Interview with RN #2 on 07/09/2010 at 1205 revealed she was the team leader on 05/01/2010 and did not have a patient assignment. The nurse stated she was covering IMU1 and IMU2 and was in IMU2 assisting another nurse with medication at the nursing station when she heard an alarm. The nurse stated "I immediately saw on the central monitor room 160 asystole. I went into the room and asked her (Patient #3) two times if she was okay. The patient was dusky. I yelled to call a code....I had been on the unit around 10 minutes before the asystole alarm sounded. I did not hear any alarms before the asystole alarm sounded." Interview revealed the patient should be assessed when alarms are activated.

Interview with RN #3 on 07/09/2010 at 1220 revealed she remembered the patient. The nurse stated it had been a good day, everybody had gone to lunch and she had gone to the medication area just behind the nursing station to get some medication for her patient when she heard the central cardiac monitor alarm. The staff member stated she looked at the monitor and it was asystole room 160. RN #2 was assisting her with wasting medication when the alarm sounded. The interview revealed she and RN #2 responded to the alarm and a code was called. The interview revealed RN #3 and RN #2 were "the only ones at the front of the unit (by the central monitor) when this happened." The nurse stated "I am not sure if all alarms can be heard on the unit. No I didn't hear an alarm for room 160 prior to the asystole alarm."

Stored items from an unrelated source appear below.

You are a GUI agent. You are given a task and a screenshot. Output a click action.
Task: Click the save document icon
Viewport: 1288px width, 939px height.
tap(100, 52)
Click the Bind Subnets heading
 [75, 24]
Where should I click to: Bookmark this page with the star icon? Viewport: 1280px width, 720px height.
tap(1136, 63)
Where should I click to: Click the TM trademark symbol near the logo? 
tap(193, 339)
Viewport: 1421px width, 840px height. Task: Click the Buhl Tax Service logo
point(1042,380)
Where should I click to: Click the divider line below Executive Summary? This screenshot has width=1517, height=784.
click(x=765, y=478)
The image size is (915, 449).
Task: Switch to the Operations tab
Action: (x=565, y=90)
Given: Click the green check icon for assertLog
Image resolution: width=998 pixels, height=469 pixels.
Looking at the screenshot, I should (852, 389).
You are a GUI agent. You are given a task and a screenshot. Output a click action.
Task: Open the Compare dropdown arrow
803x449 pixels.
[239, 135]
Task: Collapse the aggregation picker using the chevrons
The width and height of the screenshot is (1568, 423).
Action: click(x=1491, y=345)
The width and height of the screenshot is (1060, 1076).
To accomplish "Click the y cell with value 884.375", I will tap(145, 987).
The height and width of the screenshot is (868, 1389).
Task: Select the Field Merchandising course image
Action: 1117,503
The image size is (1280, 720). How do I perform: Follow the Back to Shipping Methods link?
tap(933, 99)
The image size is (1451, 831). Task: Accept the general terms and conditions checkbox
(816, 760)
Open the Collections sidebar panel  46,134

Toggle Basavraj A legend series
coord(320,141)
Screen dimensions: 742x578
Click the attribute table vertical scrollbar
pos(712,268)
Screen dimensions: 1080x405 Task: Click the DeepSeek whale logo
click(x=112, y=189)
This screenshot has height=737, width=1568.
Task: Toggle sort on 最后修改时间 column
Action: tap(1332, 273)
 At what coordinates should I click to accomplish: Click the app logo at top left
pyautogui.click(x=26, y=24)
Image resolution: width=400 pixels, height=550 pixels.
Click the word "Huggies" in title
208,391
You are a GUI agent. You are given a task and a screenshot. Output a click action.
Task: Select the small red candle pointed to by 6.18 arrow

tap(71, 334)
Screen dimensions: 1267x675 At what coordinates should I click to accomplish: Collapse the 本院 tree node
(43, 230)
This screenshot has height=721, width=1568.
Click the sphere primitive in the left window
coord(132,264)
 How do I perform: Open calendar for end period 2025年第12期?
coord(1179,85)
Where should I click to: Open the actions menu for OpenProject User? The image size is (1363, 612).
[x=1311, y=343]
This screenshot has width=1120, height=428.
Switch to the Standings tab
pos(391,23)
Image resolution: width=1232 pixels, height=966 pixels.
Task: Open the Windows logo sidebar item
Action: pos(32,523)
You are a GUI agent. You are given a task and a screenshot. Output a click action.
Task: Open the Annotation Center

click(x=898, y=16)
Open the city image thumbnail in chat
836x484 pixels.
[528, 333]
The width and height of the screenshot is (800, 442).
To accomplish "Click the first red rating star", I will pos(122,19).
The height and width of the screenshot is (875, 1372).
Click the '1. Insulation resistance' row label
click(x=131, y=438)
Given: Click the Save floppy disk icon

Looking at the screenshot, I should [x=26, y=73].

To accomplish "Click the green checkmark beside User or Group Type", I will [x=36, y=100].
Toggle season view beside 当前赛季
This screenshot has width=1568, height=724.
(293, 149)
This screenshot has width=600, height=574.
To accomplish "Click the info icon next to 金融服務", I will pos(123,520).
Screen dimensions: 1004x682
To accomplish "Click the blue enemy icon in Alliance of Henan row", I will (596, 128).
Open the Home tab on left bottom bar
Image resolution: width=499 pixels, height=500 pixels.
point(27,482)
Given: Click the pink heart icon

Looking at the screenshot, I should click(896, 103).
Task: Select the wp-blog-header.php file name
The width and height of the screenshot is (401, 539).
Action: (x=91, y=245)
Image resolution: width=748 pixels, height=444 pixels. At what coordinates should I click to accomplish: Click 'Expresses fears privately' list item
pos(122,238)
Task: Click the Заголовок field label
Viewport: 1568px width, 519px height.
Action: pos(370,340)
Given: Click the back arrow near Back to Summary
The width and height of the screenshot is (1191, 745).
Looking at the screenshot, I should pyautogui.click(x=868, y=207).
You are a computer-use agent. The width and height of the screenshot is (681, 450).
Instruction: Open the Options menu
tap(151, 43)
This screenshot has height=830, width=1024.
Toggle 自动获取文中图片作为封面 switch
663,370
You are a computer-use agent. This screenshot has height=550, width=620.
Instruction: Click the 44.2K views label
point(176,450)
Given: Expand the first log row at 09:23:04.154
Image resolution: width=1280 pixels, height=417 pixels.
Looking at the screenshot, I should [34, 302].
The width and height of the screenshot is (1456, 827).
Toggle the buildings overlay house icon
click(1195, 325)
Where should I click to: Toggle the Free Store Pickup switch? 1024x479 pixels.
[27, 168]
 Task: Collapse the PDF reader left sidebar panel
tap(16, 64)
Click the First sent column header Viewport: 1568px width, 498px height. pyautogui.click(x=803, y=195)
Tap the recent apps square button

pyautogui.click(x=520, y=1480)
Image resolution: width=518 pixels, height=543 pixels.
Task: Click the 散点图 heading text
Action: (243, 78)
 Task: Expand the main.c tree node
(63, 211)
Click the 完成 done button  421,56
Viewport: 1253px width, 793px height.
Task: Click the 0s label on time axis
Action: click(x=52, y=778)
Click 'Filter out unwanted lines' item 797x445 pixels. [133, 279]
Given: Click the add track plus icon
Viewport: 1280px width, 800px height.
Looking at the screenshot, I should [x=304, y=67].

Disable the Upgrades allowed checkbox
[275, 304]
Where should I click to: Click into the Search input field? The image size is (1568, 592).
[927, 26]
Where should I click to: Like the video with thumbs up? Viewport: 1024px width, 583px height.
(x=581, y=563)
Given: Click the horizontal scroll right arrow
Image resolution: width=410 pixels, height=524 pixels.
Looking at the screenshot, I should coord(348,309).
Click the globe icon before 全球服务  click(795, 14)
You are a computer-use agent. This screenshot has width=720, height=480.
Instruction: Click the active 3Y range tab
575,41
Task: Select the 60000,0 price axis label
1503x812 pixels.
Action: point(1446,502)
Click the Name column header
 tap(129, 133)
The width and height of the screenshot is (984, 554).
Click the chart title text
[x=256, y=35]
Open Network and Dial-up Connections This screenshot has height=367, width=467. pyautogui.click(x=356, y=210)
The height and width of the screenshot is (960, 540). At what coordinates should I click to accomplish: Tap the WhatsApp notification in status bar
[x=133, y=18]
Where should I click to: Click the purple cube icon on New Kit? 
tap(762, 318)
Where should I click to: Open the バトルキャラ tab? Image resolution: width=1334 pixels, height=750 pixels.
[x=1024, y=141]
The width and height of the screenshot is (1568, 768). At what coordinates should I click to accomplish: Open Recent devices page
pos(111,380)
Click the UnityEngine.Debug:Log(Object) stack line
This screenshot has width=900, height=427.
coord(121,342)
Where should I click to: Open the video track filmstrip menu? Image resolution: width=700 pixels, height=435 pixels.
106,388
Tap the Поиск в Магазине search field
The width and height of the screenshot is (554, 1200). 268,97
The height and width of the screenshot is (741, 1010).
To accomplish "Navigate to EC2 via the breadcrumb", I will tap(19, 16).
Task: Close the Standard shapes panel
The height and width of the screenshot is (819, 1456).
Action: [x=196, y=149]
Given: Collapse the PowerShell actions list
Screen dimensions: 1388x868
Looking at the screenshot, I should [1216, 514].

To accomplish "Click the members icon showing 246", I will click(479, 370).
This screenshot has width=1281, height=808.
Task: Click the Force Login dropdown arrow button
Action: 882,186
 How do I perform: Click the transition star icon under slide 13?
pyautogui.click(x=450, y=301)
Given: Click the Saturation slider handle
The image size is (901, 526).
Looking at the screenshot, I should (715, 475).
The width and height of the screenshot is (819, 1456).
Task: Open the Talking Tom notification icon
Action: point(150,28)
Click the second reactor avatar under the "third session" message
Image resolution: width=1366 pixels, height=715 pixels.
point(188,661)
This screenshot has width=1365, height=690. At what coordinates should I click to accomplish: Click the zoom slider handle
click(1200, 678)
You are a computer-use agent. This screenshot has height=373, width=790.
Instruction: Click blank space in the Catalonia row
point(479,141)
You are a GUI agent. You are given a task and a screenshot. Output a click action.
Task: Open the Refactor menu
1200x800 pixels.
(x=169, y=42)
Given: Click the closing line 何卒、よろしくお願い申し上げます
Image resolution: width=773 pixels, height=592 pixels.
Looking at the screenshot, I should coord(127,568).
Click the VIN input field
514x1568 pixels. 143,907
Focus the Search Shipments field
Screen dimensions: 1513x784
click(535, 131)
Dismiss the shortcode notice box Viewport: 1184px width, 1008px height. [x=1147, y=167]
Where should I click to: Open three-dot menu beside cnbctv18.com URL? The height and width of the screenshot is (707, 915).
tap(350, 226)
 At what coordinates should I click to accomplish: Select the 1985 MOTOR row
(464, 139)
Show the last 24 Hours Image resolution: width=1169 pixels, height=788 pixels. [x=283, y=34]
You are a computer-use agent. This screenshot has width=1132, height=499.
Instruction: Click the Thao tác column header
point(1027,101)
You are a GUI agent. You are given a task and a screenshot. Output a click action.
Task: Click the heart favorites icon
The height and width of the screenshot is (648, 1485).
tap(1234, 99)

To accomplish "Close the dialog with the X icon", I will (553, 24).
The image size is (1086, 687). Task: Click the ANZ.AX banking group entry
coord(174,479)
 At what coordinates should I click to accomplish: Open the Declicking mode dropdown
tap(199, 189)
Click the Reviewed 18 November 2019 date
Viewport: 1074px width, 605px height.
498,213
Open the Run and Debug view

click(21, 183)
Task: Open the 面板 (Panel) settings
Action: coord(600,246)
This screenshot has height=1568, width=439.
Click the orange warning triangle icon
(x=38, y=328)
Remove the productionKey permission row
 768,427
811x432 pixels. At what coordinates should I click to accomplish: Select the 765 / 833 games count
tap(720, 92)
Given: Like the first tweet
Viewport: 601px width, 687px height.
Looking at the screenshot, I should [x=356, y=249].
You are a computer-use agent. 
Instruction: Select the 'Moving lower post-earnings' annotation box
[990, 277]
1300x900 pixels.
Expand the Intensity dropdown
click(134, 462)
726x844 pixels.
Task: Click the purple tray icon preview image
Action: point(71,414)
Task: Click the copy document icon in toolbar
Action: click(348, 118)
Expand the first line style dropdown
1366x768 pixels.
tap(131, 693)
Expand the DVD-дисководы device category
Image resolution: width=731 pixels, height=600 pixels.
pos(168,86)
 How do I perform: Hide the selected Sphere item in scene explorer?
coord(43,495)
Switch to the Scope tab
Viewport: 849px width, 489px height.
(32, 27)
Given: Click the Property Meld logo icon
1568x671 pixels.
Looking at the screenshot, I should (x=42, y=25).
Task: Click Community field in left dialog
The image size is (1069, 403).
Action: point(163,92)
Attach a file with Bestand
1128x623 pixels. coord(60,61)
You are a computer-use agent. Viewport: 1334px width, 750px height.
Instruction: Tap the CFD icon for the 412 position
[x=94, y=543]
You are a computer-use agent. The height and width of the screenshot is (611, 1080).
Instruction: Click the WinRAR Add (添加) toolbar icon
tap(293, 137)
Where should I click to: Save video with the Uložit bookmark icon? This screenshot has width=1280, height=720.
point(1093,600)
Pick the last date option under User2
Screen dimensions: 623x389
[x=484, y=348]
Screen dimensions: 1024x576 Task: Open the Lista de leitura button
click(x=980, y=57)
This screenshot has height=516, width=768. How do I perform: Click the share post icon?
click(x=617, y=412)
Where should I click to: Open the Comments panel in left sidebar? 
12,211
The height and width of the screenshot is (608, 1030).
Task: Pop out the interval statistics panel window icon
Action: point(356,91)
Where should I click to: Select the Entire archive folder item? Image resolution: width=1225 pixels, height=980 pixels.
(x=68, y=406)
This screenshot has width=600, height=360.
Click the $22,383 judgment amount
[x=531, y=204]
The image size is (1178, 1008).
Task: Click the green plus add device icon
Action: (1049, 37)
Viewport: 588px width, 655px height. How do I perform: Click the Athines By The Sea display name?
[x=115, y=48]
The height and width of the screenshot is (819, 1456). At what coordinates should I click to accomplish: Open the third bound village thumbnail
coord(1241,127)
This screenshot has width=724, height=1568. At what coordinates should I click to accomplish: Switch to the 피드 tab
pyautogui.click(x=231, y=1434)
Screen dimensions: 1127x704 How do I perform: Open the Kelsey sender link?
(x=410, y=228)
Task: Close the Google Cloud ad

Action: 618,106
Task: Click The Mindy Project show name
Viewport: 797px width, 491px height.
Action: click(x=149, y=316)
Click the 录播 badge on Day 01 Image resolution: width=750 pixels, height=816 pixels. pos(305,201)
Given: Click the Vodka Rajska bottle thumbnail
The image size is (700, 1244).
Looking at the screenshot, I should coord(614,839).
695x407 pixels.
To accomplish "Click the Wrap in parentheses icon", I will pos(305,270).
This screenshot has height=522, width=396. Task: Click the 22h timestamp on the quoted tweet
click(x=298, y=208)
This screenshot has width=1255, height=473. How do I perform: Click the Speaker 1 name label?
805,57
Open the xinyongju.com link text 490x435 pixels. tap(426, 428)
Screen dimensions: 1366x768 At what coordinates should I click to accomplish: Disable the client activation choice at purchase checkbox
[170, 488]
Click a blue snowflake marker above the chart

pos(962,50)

Interview with RN #4 on 07/09/2010 at 1250 revealed it had been a slow day with everything caught up. Interview revealed the nurse had gone into a patient room when she heard RN #2 and someone up front call a code. The nurse stated she could not remember if she heard alarms at that time. The staff member stated "Sometimes alarms, you get so used to hearing them. The amount of alarms going off is a concern. I heard no alarms prior to the code."

Interview with RN #5 on 07/09/2010 at 1325 revealed she remembered the patient. Interview revealed the nurse was assigned three patients that were located in rooms 161, 162 and 163 (closest rooms to 160 where Patient #3 was located). The nurse stated she heard the asystole alarm and stated "I don't remember hearing any alarms prior." The staff member stated there are different sounds to the alarms and "you can hear the life threatening alarms anywhere." Interview further revealed that an oxygen saturation of 70% would be life threatening and that the alarms for the oxygen saturation are different, not as loud and obnoxious as some of the other life threatening rhythm alarm sounds. The staff member stated "I would not have heard SAO2 (oxygen saturation) alarms on my assigned patients during the code."

Consequently, nursing staff failed to evaluate and respond to patients with cardiac monitor alarms and failed to assess Patient #3 after cardiac monitor alarms warned of a change in the patient's cardiac and respiratory status.